■ ASSIGNMENT 1
According to the text on tuberculosis isolates, which typing method served as the initial screening method?
■ ASSIGNMENT 2
Write out again, word for word, the stretch of the tuberculosis text from "The MICs for the clones" through "the primary isolate.".

■ READING TEXT
MICs for M. tuberculosis isolates from the 10 patients with variant fingerprint types among their clones


The MICs of isoniazid, rifampin, and streptomycin for all clones from all sets of primary isolates with divergent fingerprint types were measured. As shown in Table Table3,3, for all patients infected with heterogeneous bacterial populations, the MIC results for the predominant clones were consistent with the DST results for the parent strain. Furthermore, with the exception of the clones from patient 4, no variation in MICs for the clones was observed. For patient 4, the isoniazid MIC for one clone with a variant spoligotype also varied (3.2 μg/ml), whereas the isoniazid MICs for the clones with the predominant spoligotype (the remaining nine clones) as well as for the primary isolate were <0.2 μg/ml. The IS6110-RFLP and MIRU-VNTR profiles of this variant clone were identical to those of the predominant clones.

The MICs for the clones from the two patients with mixed infections showed no variation in one patient but wide variations in the second patient. Both the primary isolate and the 10 clones from patient 1 (who was infected with two different strains) were susceptible. In contrast, the MICs for the different clones from patient 8 (who was infected with four different strains) varied from susceptible to streptomycin resistant and isoniazid and streptomycin resistant. Isoniazid and streptomycin resistance was also detected in the primary isolate.


Although the heterogeneity of M. tuberculosis isolates and the existence of mixed infections are now generally accepted, systematic studies of their relative importance are rare. Of the few studies reported in the literature, most were based exclusively on IS6110-RFLP analysis. In the present study, we analyzed 10 individual colonies from each of the primary M. tuberculosis isolates from 97 hospitalized PTB patients for heterogeneity and detectable mixed infections using a stepwise combination of different standard techniques to distinguish clinical isolates, including spoligotyping, IS6110-RFLP analysis, and MIRU-VNTR typing (11, 29, 32).

In the greater Mymensingh District of Bangladesh, a low proportion of strains have identical spoligotypes but variable IS6110-RFLP patterns (e.g., the Beijing genotype) (unpublished observations), as was confirmed with the specific population evaluated in the present study. Therefore, spoligotyping was used as the initial screening method (14, 15) to determine the minimal proportion of single isolates with heterogeneous populations or mixed infections. IS6110-RFLP analysis proved to be valuable for further analysis of the genotypes of the sets of clones selected after the initial screening, as all but one of the isolates typed had high IS6110 copy numbers. This finding is in contrast to most reports on Asian isolates harboring single or no IS6110 elements (9, 21). MIRU-VNTR typing was used together with IS6110-RFLP analysis, as it has been shown to be highly discriminatory for M. tuberculosis isolates with both high and low (less than five) IS6110 copy numbers (20, 29). On the other hand, spoligotyping is less discriminative than IS6110-RFLP analysis, and therefore, the frequencies of heterogeneous populations and mixed infections might have been underestimated by this strategy. However, since all 15 sets of control clones with identical spoligotypes drawn from the different genogroups showed identical IS6110-RFLP profiles, the potential underestimation due to our typing strategy was probably negligible.

(Items stored in a collection)

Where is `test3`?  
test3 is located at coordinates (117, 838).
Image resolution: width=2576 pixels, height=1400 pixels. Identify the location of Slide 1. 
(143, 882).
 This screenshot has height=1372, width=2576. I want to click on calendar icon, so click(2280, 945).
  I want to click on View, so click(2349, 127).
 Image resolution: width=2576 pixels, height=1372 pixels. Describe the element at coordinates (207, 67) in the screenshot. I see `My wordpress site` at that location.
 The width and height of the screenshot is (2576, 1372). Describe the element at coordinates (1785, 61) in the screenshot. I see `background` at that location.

■ WRITTEN ANSWER 1
Spoligotyping

■ WRITTEN ANSWER 2
The MICs for the clones from the two patients with mixed infections showed no variation in one patient but wide variations in the second patient. Both the primary isolate and the 10 clones from patient 1 (who was infected with two different strains) were susceptible. In contrast, the MICs for the different clones from patient 8 (who was infected with four different strains) varied from susceptible to streptomycin resistant and isoniazid and streptomycin resistant. Isoniazid and streptomycin resistance was also detected in the primary isolate.